# Kinston NC



## boomer (Jul 1, 2009)

I will be in Kinston NC in the middle of Sept for 3 or 4 days of meetings. I need to know what the closest pier or beach access is to Kinston so I can fish after the meetings in the evenings.


----------



## OBX_Rat (Jul 12, 2007)

Bogue Inlet Fishing Pier or Oceana Fishing Pier will be the best bet, little over an hour from Kinston.


----------



## hamlet (Sep 4, 2007)

closest pier is in Atlantic Beach, down rt. 70 across from Moorehead City.
It's going to be and hour and 20 min. drive. You can fish from the beach at Fort Macon, a little north of the pier (no driving on the beach, just walking, there is parking just over the dune line).
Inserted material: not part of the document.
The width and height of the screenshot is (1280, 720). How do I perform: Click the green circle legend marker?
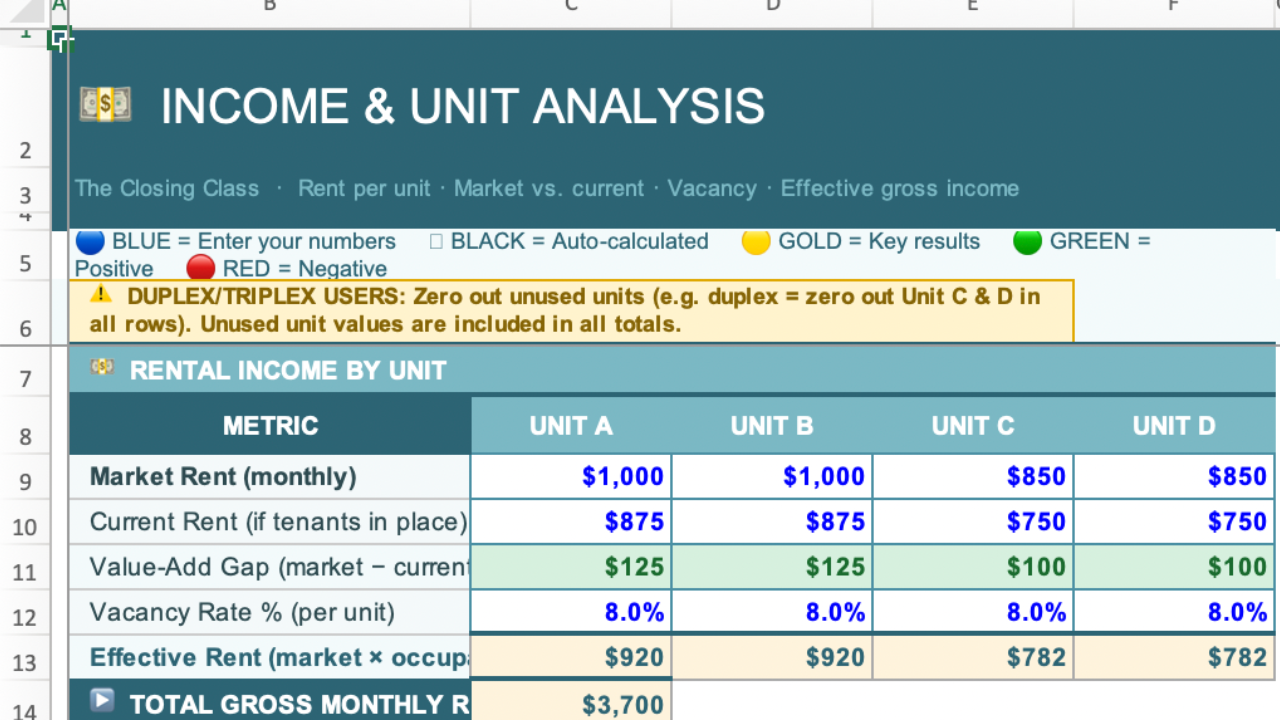1027,242
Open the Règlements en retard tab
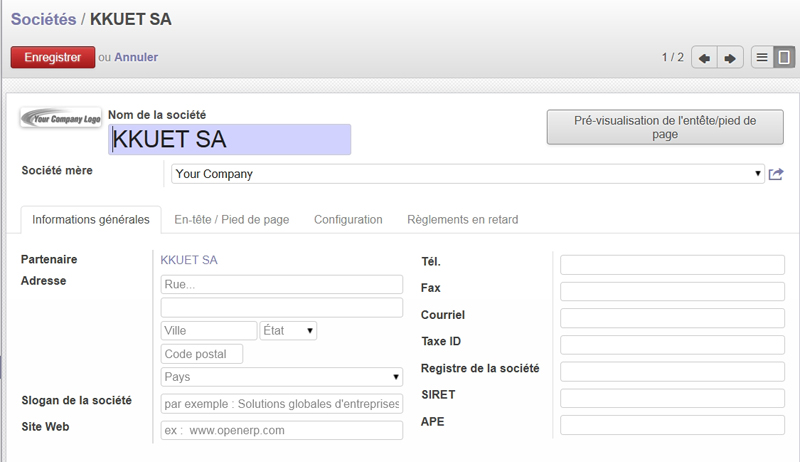Image resolution: width=800 pixels, height=462 pixels. [x=462, y=220]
Not sure what access or fishing is in the Neuse River. It broadens out to salt at New Bern, about 40 mins down rt. 70 from Kinston.


----------



## fishwhenican (Jun 5, 2009)

I've fished from the public access areas in New Bern (Union Point, the old Neuse River bridge landing, and others) many times and seldom caught anything worthwhile. Sometimes there's a run of blues or trout, but other than that it's slim pickins. You can get to some pretty good fishing with a boat.
Around Atlantic Beach there are several beach access areas. If you drive down the road you can see the signs marking the areas.


----------



## boomer (Jul 1, 2009)

Thanks for the info. I may try the pier at Atlantic Beach.


----------